Antes de seus dois filhos, Cleiton e Claudiane, falarem que iam fazer esgrima, a dona de casa Maria Cleudes só tinha ouvido sobre o esporte no filme “Os Três Mosqueteiros”. Três anos depois, a ficção se aproximou da sua realidade. Os dois estão entre as promessas do projeto “Mosqueteiros de Paraisópolis”, iniciativa que ensina a modalidade gratuitamente na segunda maior favela de São Paulo.

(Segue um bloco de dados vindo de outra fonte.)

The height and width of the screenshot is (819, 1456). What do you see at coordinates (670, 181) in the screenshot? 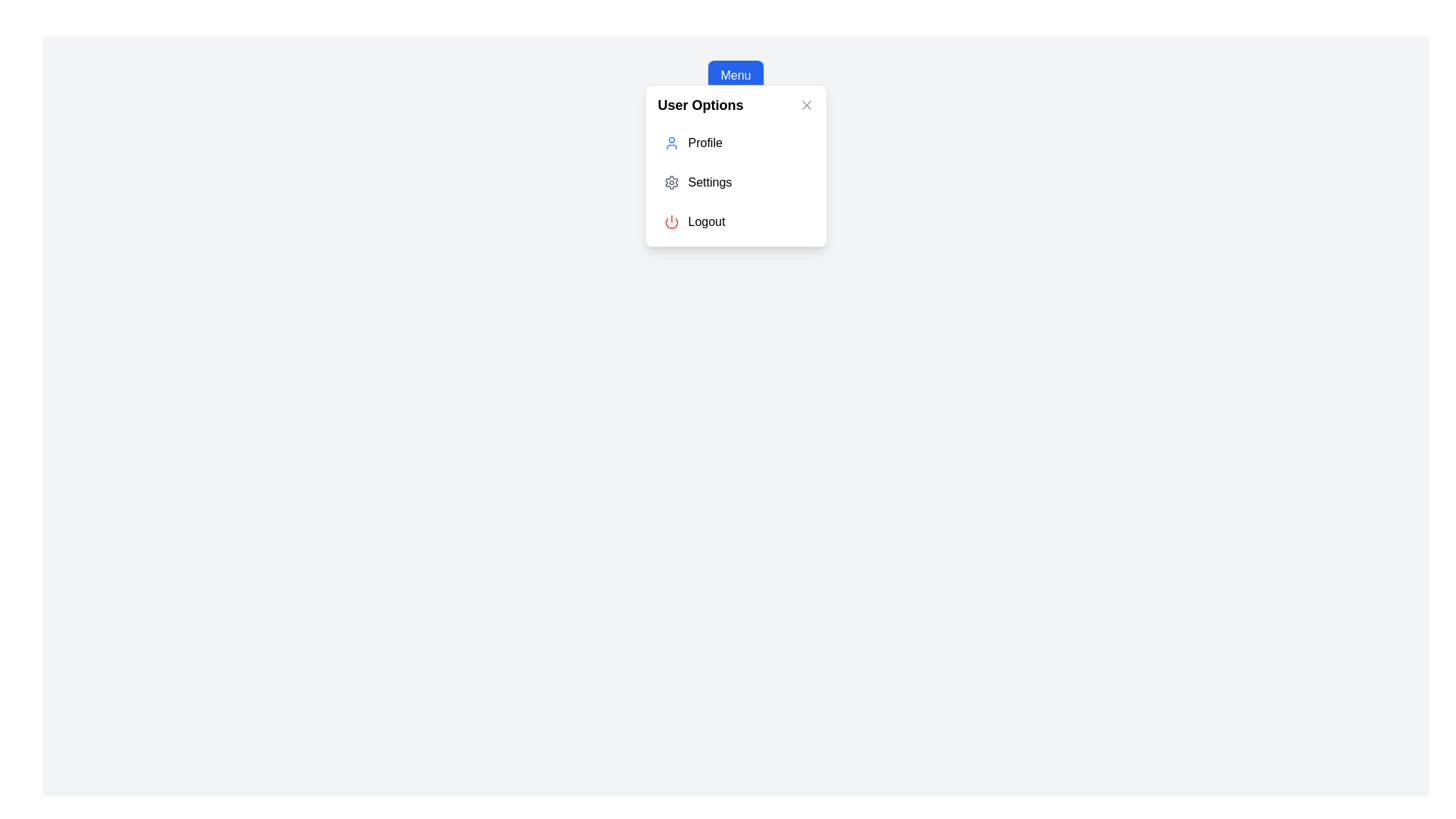
I see `the gear-like settings icon located inside the 'Settings' option of the dropdown menu under 'User Options', which is rendered in gray and appears to the left of the text 'Settings'` at bounding box center [670, 181].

São 25 alunos no projeto criado e mantido pela Associação Brasileira de Esgrimistas (ABE) em parceria com a União dos Moradores e Comércio de Paraisópolis. A ideia é passar os ensinamentos da esgrima, como disciplina, equilíbrio, respeito e concentração e também os fundamentos como marchar, romper, afundo e passo cruzado. As aulas são dadas no CEU Paraisópolis no contraturno das aulas, período reservado para esportes e aulas especiais enquanto os pais trabalham. Tudo de graça. Nas academias e clubes particulares, a mensalidade pode chegar a R$ 400. Desde 2015, mais de 200 crianças já passaram pelas aulas. A Federação Internacional de Esgrima selecionou o projeto entre os oito melhores do mundo. Como prêmio, destina materiais doados por atletas do mundo todo.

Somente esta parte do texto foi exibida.